Invention of Lying: A Review

I just finished watching the movie "Invention of Lying" with Ricky Gervais and Jennifer Garner.  This movie was a cute comedy, entertaining for a movie on demand.  I don't think I would have wanted to pay the theater rates to see it; however, it was pleasant. 
What I found noteworthy about the movie, though, is the interesting concept.  In the movie, mankind never developed the capacity to lie.  In fact, their entertainment is just reading history--no such thing as fiction.  The main character develops the ability to lie. 

After watching the movie, I started to wonder what people would say if they were incapable of lying.  What if the ability to lie was taken away for just a ten minute period!  Relationships would transform.  What if politicians had to be totally honest for ten minutes! 

A movie with a similar theme was Liar Liar with Jim Carrey.  Only, it was the reverse of "Invention of Lying" in which Jim Carrey's character was forced to tell the truth for a certain period of time.

What both of these movies show is the complexity of the truth and how the harsh truth is not always the most helpful.  Sometimes, the fictions we tell ourselves and others becomes a form of preservation.  However, it can also become a dangerous dependency. 

Also, "Invention of Lying" showed that there are deeper truths that are sometimes covered up by what appears to be the truth. 

So, ultimately, I liked the comedy aspect and thought the premise was interesting.


  1. It's not often a movie comes along based on a thoughtful idea.

    Rare enough in dramas, how often can it be found in comedies?

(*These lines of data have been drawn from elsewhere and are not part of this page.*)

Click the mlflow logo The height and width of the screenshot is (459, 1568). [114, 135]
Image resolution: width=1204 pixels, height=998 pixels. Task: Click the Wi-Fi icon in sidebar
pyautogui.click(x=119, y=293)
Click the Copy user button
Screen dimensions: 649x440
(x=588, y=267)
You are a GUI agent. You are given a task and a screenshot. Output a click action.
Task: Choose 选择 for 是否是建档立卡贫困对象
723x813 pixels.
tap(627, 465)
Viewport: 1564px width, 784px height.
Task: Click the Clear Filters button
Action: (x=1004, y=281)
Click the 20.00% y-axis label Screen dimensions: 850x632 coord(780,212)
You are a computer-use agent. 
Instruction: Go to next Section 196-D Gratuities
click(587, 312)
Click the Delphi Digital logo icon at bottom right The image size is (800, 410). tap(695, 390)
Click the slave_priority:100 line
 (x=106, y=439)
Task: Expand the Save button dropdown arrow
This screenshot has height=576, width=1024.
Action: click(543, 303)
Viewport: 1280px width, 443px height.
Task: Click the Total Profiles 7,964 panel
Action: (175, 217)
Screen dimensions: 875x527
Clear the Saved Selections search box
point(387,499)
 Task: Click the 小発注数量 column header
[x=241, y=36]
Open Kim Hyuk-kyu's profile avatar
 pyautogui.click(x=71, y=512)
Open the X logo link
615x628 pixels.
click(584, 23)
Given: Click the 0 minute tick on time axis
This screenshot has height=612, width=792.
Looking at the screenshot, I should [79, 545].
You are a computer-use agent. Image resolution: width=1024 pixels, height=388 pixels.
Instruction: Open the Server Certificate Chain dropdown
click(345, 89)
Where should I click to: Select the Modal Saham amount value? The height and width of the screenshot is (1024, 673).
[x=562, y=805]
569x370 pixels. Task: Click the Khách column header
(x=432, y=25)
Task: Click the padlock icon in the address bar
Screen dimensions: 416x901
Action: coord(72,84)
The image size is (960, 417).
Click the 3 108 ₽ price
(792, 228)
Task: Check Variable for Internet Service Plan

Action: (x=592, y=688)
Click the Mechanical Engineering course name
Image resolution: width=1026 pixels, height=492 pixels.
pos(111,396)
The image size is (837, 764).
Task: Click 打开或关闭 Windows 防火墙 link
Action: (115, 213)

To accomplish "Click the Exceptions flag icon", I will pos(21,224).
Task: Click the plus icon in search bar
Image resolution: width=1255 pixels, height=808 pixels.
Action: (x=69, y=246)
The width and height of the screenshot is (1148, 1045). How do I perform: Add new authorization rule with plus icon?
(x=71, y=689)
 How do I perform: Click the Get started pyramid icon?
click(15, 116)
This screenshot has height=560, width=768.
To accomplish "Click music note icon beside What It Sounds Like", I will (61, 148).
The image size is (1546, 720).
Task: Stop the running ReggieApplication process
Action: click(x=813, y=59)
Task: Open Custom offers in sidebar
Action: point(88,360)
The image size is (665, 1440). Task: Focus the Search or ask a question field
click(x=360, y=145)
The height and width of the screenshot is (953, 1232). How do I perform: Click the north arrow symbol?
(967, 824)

  2. There were actually some pretty deep ideas in this movie, which gave it a very multi-dimensional quality that I loved. Although a comedy, there were so many poignant scenes (the old folks home, the homeless man, the bickering couple) and of course the entire main section which mirrors Ricky Gervais's athiest beliefs. The one thing that really didn't work for me, is the fact that the character he was in love with was really much too shallow for him, and he actually seemed to love her and forgive her shallowness because of her looks.